Forty years on, I must thank Jasper Sayer, Jimmy Hayes (The Times), Geoffrey Edwards (News Chronicle), Archie Clisholm (BP Oil P.R.), and Peter Scott (Radio) for their help. If I have missed some names ... well, it was a long time ago.
History repeats itself. So many poems in Return to Oasis would not have reached us; The Salamander Oasis Trust itself would not have been set up, without this publicity on press and radio.
The original Oasis took months to produce whereas Return to Oasis has taken years. But then, so much was possible in a non-commercial world where we were kept and fed, and even paid a little, whilst we wrote and produced books in between military duties.
Services mail brought the poems to the editors. Not only was it free, but it was efficient, even if it caused grumbles from the post corporal as he flung mail into my tent, dug into the sand, from the other side of the slit trench. I read copy by the light of a Tilley lamp hissing with menace. When we needed help we could always detail a volunteer.
By the end three thousand poems were whittled down to less than two hundred, and the final choice to one hundred and twenty-one was made by Denis Saunders (Almendro), who remained in Cairo, and colleagues of the Salamander Society (military and civilian writers and poets) who finally published them.
We all took a lofty attitude to the poetry. We had little space and could afford to. I recall even rejecting John Pudney's contributions as not up to his standard. We reprinted some of his previously published poems in Return to Oasis.
Miraculously, when Oasis was finally printed it contained few literals. Miraculously because the Syrian printer knew no English and John Braun went backwards and forwards by cab, collecting and correcting wet proofs.
My Oasis story must conclude on a personal note.
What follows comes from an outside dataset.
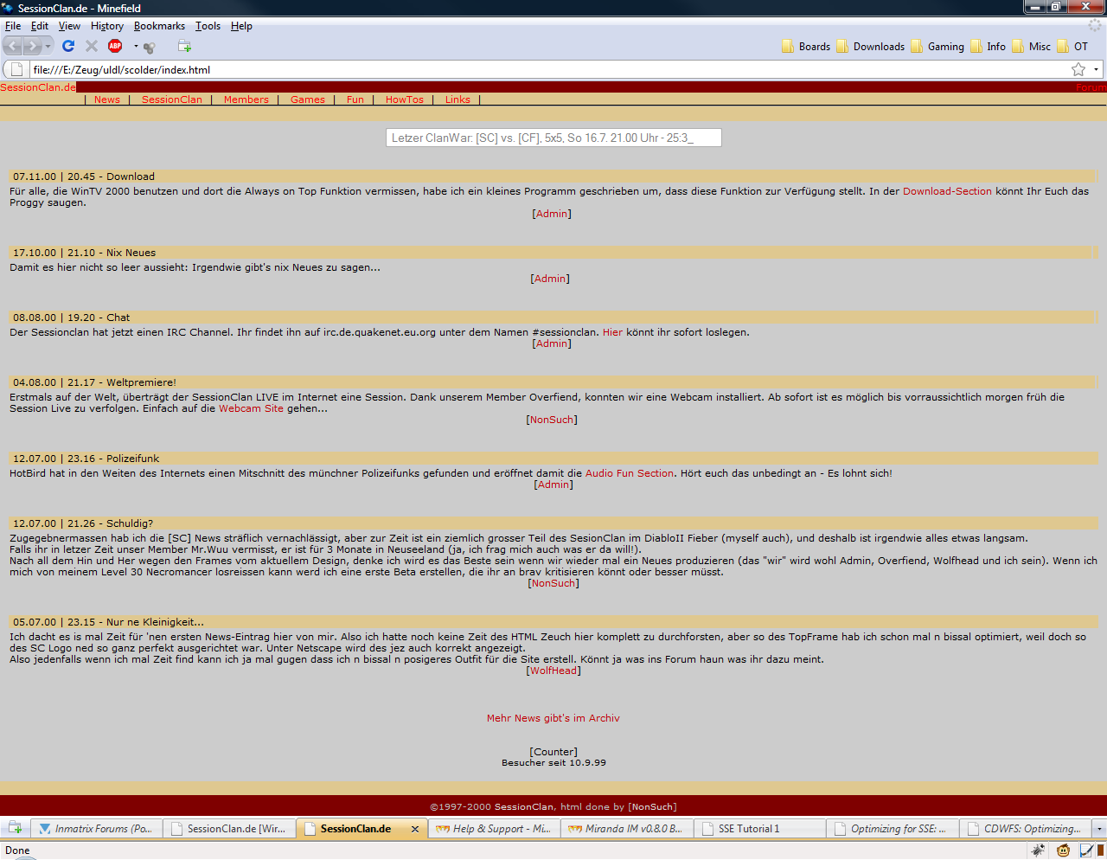The image size is (1107, 860).
Task: Open the Adblock Plus ABP icon
Action: point(115,46)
If I had been writing for a circulation tabloid I would have led with it. Quite simply, Oasis saved my life.
A month after Oasis was published, the Medical Officer of a camp outside Cairo where I had been posted came to see me. I do not know his name, but maybe he will read this. He wrote poetry and wanted me to read some of it to include in a possible Oasis reprint. He wasn't to know it was to be nearly forty years before we could.
After reading his poems I asked him to look at my throat. It had been sore for a week and each evening in the sergeant's mess (I had gone up a step) I eased it with a paint stripper called 'Cyprus Brandy'. It anaesthetized a layer or two but the throat stayed sore. He took one look and declared: "Hospital you!"
"But they'll keep me there," (I said) "That" he replied, "is the general idea." An hour later, my throat was swabbed. I was put into strict isolation, injected with a 'horse' syringe in the base of the spine, and forbidden to raise even my head. I had diphtheria from which two of the hospital staff had died a week earlier.
By their calculations I had thirty-six hours to go. That morning I had been knocking in tent pegs and kicking over a brute of a BSA 500 motor bike. The evening before I had held a two hour news talk in a crowded marquee and revealed that an Arabic language newspaper in Cairo (officially censored) had carried the story of 'spontaneous' riots in Beirut twenty-four hours before they happened!
Now I had to lie still and keep quiet. I lived on. When I left hospital they posted me to Italy.